Violence Words and Why Letterkenny Makes Sense to Me

I grew up on horror movies and science fiction and action films and anime. A lot of it was violent. Some of it was grotesque. Bodies getting torn apart. Blood everywhere. Big dramatic fights where people get destroyed.

I still love that stuff. I never felt like I had to outgrow it just because I became more reflective about life or because I became a Quaker.

There is art inside violent storytelling. Violence should not always be avoided or looked away from. In certain contexts it deepens the experience of the person watching. When you watch horror or body horror or survival movies it appeals to something primal. It activates that part of your brain that asks how would I survive this and how do I avoid this.
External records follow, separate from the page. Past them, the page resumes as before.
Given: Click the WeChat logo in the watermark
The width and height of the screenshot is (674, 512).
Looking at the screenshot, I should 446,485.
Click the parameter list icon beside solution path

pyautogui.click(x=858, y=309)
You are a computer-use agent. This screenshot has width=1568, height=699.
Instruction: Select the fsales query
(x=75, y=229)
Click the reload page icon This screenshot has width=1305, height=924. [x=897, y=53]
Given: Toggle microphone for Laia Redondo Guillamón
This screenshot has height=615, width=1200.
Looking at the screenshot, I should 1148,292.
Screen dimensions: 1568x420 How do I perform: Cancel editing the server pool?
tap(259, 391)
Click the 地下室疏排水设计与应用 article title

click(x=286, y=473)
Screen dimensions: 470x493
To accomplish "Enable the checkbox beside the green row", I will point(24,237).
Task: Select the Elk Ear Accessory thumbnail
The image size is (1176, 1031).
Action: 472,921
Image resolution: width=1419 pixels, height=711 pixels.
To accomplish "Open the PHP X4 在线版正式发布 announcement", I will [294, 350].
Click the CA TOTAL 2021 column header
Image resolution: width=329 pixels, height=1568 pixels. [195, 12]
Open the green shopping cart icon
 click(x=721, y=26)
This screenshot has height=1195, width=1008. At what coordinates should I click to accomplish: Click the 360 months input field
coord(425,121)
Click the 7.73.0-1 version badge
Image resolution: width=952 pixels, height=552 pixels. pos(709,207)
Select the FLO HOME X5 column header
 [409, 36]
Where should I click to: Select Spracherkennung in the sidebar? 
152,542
It is not about celebrating violence. It is about understanding danger and survival.

As a Quaker I oppose large scale violence like war and systems that dominate people. I do not believe in aggression for power. But I do believe in self defense. I believe that if someone is attacked they have a right to protect themselves. Where things get complicated is intent. Why is the violence happening. Is it about ego. Is it about cruelty. Is it about protection.

That is why Letterkenny resonates with me.

In Letterkenny and in Shoresy the violence follows rules. People square up. They look each other in the eye. They use fists. They accept what happens. And then it ends. There is usually respect after. There is rarely an ongoing vendetta.

The only time violence is truly looked down on in those shows is when someone breaks the code. If someone sucker punches another person or hits someone who is not ready that is treated as cowardly. Fairness matters.

Before any fight happens there is almost always trash talking. There is chirping and shit talking and verbal sparring. That is another form of violence. Words can wound. Words can demean.

I remember Marc Maron talking about punching with his mouth. He described how in his relationships he would attack with words because of his own anxiety and insecurity. That stuck with me. Letterkenny understands that idea. The characters use language as a way to test each other. Sometimes it is funny and poetic. Sometimes it crosses a line.

Trash talk in sports gets judged in strange ways. There is a cultural bias where Black athletes celebrating or talking trash are criticized while white athletes doing the same thing are praised as competitive. That double standard is dishonest. Larry Bird was one of the most relentless trash talkers in basketball history and he is still respected. Trash talking is not inherently good or bad and it is not racial. It is performative and contextual.

Letterkenny treats it that way. It does not pretend silence equals class. It shows that words have power and that power needs limits.

Wayne and Shoresy operate under a moral code. They are not about domination. They are about fairness and respect. They do not attack someone who cannot defend themselves. They do not escalate endlessly.

As someone shaped by punk rock and by Quaker faith that balance makes sense to me. I have been in mosh pits that look chaotic from the outside but have an internal code. You pick people up. You do not cheap shot someone. There is aggression but there is also community.

That is what I see in these shows.

I do not watch them because I love violence. I watch them because they treat conflict honestly. They show that words can hurt. They show that sometimes fists fly. But they also show that conflict can end and that respect can follow.

There is something poetic about that.